- Excerpt to read:
Not always definite, (and take what i say lightly because I only started out today) but as far as pronouns go with "a" and "the" it's just like English. He is masculine, she is feminine, and they is neutral and they're all referring to someone but refer to gender.
Ein = masc and/or neutral Eine = fem
Der = masc Die = fem Das = neutral
Sie = fem and/or neutral Er = masc
Can't always tell with words like "the ball" which you just learn, but with things like girls and boys you'll catch on with time.. and to note, "ball" is masculine for some reason??
All nouns have a grammatical gender -- masculine, feminine, or neuter.
The grammatical gender does not necessarily have anything to do with natural gender (male, female, not alive).
das Mädchen "the girl" refers to female children but the noun has neuter grammatical gender.
die Person "the person" refers to persons whether male or female, but the noun is always feminine.
der Löffel "the spoon" refers to an inanimate object which is neither male nor female, but the word has masculine grammatical gender.
Learn the grammatical gender together with the word, as it's generally arbitrary.
Can you say der/die Kind if you know it's a boy or a girl?

- Supplied information:
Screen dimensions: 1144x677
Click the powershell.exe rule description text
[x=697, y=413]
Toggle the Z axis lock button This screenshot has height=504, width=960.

- Tasks:
a – From the text on German noun gender, list each German article that is paired with a gender label, along with the gender it is given.
b – According to the text on German noun gender, what grammatical gender does "das Mädchen" have?

- Worked solutions:
a –
Ein: masculine and/or neutral
Eine: feminine
Der: masculine
Die: feminine
Das: neutral

b – Neuter.